Note de la fic : :noel: :noel: :noel: :noel:

Némésis


Par : Pierric_2009
Genre : Fantastique
Statut : C'est compliqué



Chapitre 4 : * *


Publié le 27/06/2010 à 14:09:42 par Pierric_2009

Une petite précision : quand le chapitre a un titre, avec un extrait de livre ou autre, le narrateur se remémore sa vie passée. Quand le titre du chapitre est une *, c'est un retour dans le caveau. Bonne lecture :noel:



Je bloquai ma respiration.

Pur réflexe, stupide et vain. Cela n'empêcherait pas les Dâsamés de me repérer. L'odeur du sang qui s'échappait de mes nombreuses plaies était trop forte pour qu'ils ne la remarquent pas. Je n'avais obtenu qu'un cours sursis.

Peut-être serait-il suffisant.

Je jetai des coups d'oeil furtifs autour de moi, anxieux. L'accès au couloir m'était désormais interdit. Les Dâsamés le bloquaient, et même si j'avais eu la moindre chance contre eux, mes blessures étaient trop importantes pour que je puisse espérer l'emporter. C'est lorsque l'on a le plus besoin de facultés surhumaines que celles-ci nous font défaut.

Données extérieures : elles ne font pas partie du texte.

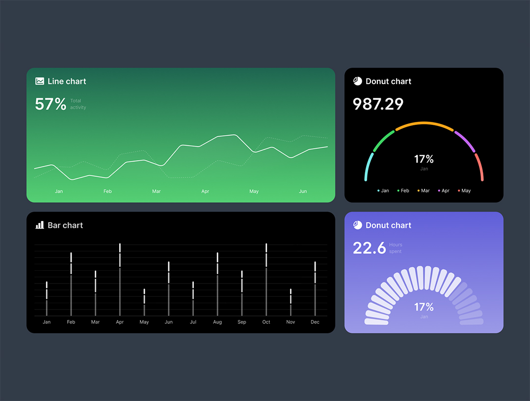Select the orange Mar legend dot
This screenshot has width=530, height=401.
(419, 191)
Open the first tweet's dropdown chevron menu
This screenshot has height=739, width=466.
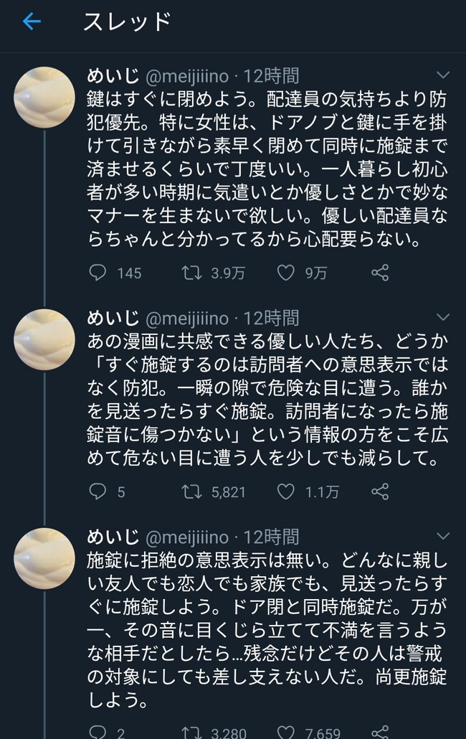pyautogui.click(x=443, y=75)
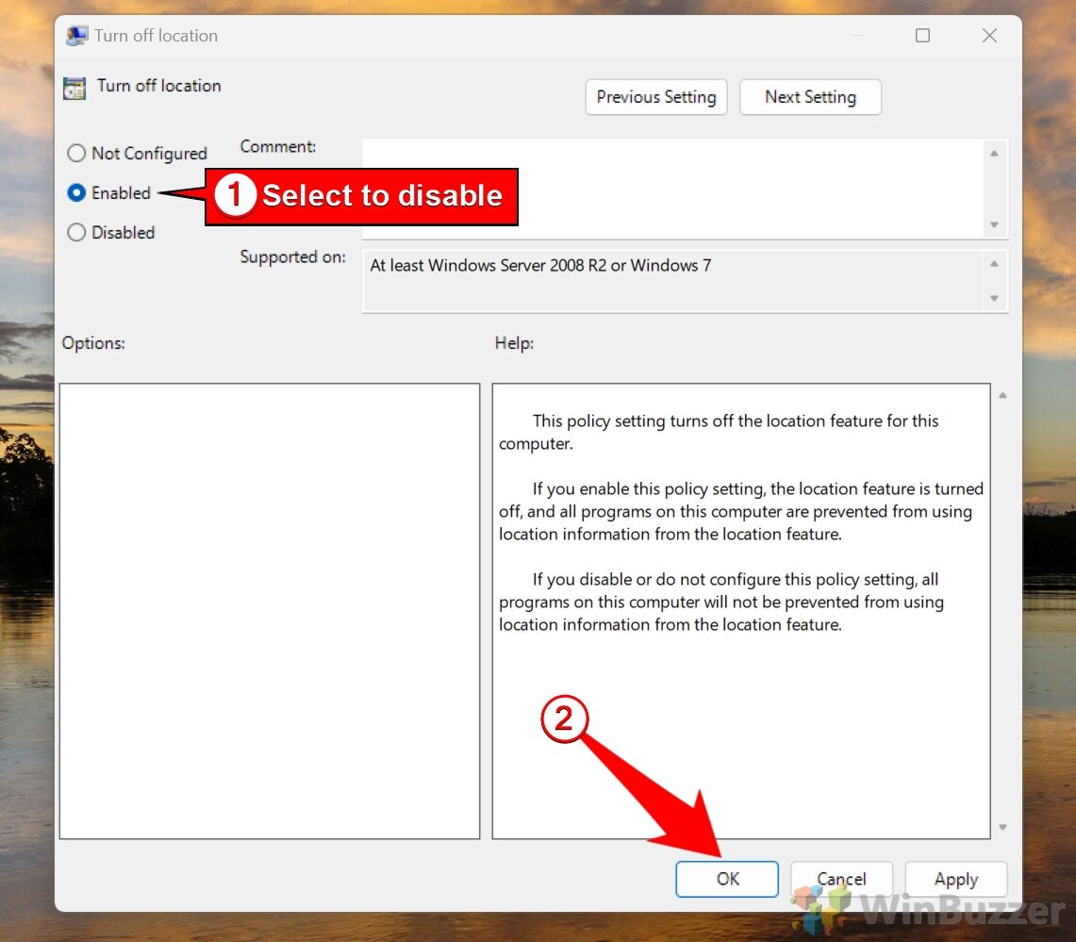1076x942 pixels.
Task: Click the Comment box scroll down arrow
Action: point(994,224)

Je contemplai les torches fixées au mur, à quelques pas de moi seulement. Les Dâsamés craignaient la lumière. Hélas, la lueur qu'elles émettaient était trop faible pour prétendre les effrayer. Nouvelle impasse.

Mon regard se figea soudain sur la grille de métal, à ma gauche.

A cause de la pénombre, je n'avais pas remarqué un second couloir, plus étroit qui semblait s'enfoncer en direction des fondations du Manoir. J'observai les gonds à demi-arrachés de la porte de métal. Ils devraient suffire à les arrêter. Ils devaient suffire à les arrêter.

Le plus proche des Dâsamés, situé à une vingtaine de pas seulement, se tut soudainement. Il avait flairé quelque chose. Je commençais à paniquer, tandis qu'il tournait lentement la tête dans ma direction.

Je n'avais guère le choix.

Je me mis alors à ramper, aussi rapidement et silencieusement que possible. Je me mis à ramper dans l'espoir fou de parvenir à m'échapper de ce cauchemar, abandonnant derrière moi des flots de sang. Mon sang. Je me mis à ramper, non parce que je désirai vivre, mais parce que je n'avais d'autre choix que de survivre. Pour l'Humanité. Pour l'avenir. Pour la vengeance.

Et, tandis que je rampai, seul dans ce caveau sombre et humide, fuyant pour ma vie, mon corps menaçant de me lâcher à chaque seconde, je me remémorai mon existence passée, l'époque ou mon insouciance n'avait d'égal que mon arrogance. J'étais jeune, naïf, et impitoyable. Et si alors, l'on m'avait dit qu'un jour je me retrouverai dans pareille situation, je pense que jamais je n'y aurai cru.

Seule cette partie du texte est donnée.